Lera Kelemen

Lera Kelemen

Lera Kelemen’s installation practice masterfully integrates post-humanism, femininity, hybridity, and technology, challenging traditional narratives of inhabitation. Her choice of diverse materials and her emphasis on dynamic surfaces and textures serve as mediums for embodiment, enhancing the multisensory experience she crafts through her art. This added dimension supports Kelemen’s work in traditional and digital media, where her themes often revolve around the human experience and the natural world, creating immersive environments that delve into memory, identity, and interaction with both urban and natural landscapes. Her unique blend showcases not only her technical prowess but also her ability to convey complex emotional and conceptual narratives through art.

Lera Kelemen website and instagram.

– Your projects often explore complex themes. Could you explain the main themes in your art practice and the message you convey through it?

Although I have always worked conceptually, I don’t like to set rigid frames, so most of the environments I create are open-source. They’re conceptual frames or spatial proposals that can be inhabited, looked at and traversed in many ways. In terms of themes, there are some keywords that have floated around in my head for many years now. boundaries, confinements, spaces in-between, surface tension, soft marks, passage, engraving & embedding, affect, scars & trauma. Mostly in relation to body & space.

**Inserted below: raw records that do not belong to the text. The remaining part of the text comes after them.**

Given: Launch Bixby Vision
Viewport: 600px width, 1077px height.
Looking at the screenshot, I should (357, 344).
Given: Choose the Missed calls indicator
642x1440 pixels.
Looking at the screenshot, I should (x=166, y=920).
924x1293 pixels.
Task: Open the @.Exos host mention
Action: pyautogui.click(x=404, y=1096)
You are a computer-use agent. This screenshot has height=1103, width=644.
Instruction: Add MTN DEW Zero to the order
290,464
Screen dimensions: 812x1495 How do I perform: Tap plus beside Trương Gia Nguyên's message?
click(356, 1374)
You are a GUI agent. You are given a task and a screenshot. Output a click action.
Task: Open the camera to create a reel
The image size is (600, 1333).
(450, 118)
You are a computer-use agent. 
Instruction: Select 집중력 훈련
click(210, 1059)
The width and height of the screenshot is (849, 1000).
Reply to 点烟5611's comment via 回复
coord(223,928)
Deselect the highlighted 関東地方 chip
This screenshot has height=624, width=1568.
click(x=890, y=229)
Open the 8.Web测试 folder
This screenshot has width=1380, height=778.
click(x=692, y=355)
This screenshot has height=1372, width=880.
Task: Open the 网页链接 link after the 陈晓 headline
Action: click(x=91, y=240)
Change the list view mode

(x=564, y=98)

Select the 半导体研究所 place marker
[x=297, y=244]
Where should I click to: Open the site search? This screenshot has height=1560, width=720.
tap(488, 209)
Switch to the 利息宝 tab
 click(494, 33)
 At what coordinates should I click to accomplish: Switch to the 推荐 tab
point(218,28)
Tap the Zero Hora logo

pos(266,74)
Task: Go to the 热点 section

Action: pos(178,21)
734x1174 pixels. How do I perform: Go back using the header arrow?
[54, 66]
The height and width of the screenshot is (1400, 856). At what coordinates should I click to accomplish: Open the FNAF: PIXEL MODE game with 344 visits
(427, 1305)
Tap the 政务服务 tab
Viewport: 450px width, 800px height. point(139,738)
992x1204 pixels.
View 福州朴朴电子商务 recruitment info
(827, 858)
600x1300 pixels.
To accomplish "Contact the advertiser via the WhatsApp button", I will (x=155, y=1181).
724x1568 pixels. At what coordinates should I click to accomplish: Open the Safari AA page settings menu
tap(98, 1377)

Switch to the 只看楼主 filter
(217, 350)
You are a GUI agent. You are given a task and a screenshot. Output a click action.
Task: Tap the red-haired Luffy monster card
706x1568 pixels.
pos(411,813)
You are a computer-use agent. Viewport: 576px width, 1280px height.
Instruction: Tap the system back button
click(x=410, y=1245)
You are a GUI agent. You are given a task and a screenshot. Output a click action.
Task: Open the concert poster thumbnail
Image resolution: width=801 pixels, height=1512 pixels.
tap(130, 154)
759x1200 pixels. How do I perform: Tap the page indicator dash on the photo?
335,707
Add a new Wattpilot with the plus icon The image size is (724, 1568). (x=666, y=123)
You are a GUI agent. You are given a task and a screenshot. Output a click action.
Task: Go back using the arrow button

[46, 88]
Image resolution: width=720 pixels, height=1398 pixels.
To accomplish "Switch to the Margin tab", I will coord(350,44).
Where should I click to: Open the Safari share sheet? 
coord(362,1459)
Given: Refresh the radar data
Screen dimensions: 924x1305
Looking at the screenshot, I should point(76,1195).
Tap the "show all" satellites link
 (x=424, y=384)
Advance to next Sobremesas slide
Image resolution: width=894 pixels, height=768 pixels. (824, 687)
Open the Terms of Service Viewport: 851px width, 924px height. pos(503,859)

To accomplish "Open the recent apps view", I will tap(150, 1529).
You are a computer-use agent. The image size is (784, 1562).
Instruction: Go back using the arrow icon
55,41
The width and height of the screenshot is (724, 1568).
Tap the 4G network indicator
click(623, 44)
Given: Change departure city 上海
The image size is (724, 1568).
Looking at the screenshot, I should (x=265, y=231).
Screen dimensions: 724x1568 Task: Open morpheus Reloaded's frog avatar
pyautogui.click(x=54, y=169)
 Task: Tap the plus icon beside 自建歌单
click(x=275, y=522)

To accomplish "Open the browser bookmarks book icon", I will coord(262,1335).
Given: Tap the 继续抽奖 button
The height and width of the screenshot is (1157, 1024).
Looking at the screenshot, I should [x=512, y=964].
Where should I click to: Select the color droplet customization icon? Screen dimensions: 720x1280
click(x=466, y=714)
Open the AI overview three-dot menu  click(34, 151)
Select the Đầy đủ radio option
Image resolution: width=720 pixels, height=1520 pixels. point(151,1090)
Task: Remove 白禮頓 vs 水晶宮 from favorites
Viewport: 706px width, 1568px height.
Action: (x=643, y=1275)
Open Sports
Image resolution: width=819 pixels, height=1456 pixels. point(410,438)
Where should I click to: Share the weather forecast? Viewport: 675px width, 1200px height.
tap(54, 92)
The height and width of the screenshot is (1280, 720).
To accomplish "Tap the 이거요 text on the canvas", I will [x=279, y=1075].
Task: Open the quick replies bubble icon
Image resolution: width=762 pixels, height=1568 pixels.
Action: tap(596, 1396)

– What inspires your choice of themes for your works?

I don’t consciously choose a particular subject at the start of a project. As I mentioned earlier, I’m more interested in suggesting than explaining. For that reason, many themes collide in my installations generating hybrid meanings. There are certain subjects that have stuck with me for a long time, certain observations about the world around me. I like the idea that we touch our surroundings simply by walking, inhabiting, existing, and I’m interested in this junction, in the mark we leave on the surface of our surrounding physical and metaphorical reality. I like to walk a lot, and I also like spending time in my room. In solitude, lots of things occur. Confinement produces this effect of zooming in on apparently insignificant setups. I also try to understand what happens to bodies when confined, to explore the thin line between feeling safe and feeling trapped. Extended to larger structures, this can be symbolic of oppressions suffered by women throughout history, or of the tangible limitations of living within a physical body.

– You often use a mix of media in your projects. How do you decide which materials and techniques to use for each piece?

I do, and more so in the past 2 years. I used to work in a more “programmed” way, in the sense that I made most of the decisions about my installations before actually starting to implement them physically. This was an interesting process at the time as it translated into the idea of spatial alienation. My self, as a physical body, was more detached in these works. Upon completion, I often felt like a visitor in a hypothetical, dream chamber of my own making. There is also a very strong digital component to my work, many of these spaces started as digital sketches which later materialised. I now use a lot more of my body in my works. My new sculptures, corporeus thirsty, are worked primarily by applying body pressure to a soft material — clay. Although it becomes solid, I see clay as a soft material, the same as silicone, resin, fabric, and even time-based media. In my process, these media host the poetic dimension — the matter where I manifest sensitivity. Metal plays a big part in my “material” world. I love metal because it’s trustworthy — it’s hard, it’s the support that these soft players need: the confined structure, the carrier, the cage, the restriction, the safety net. Metal holds softness in a suspended state. The combination of materials and textures in this sense enhances the interplay between movement, release, free falling, and restriction. I also like the idea that most buildings have metal wiring in their structure, mostly invisible, so metal becomes a sort of quintessential matter for inhabitation.

– What are some of the most significant challenges you face when bringing a project from concept to reality, especially when working with unconventional materials?

Not necessarily difficult, but an interesting part of the process is understanding the voice of the material. When I work in clay, there’s a sort of listening on my behalf, seeing where the material takes me. Rather than having a fixed model in mind, I carry out gestures that slowly bring out and fix into existence this new body. I lately enjoy incorporating and reinterpreting found objects that carry their own stories. I am currently working on a triptych piece made of found window shutters, altering their surfaces through pyrography. During this process I inhale a lot of smoke looking closely at this surface that gets permanently altered, and I like the fact that my body gets to suffer a little bit in return, almost like the surface protests. We tease each other.

Another piece that I’m working on incorporates pieces of my hair from childhood, which requires a lot of care and attention.

Scale is sometimes challenging for me.

– Looking ahead, are there new themes or technologies you are excited to explore in your future projects?

Definitely, there are still many tools and devices that I want to add to my studio environment. And I want to delve deeper into transforming the ephemeral into physical and vice versa.

– What do you think is the primary idea or goal of art in general? If there is a specific goal, what would it be?

Big question (: 

I prefer not to think about it like that. It’s difficult in the capitalist landscape to find a cosy space, let alone a “purpose”, for objects of affect, or for speculative storytelling. Maybe art’s role is to add texture to the world.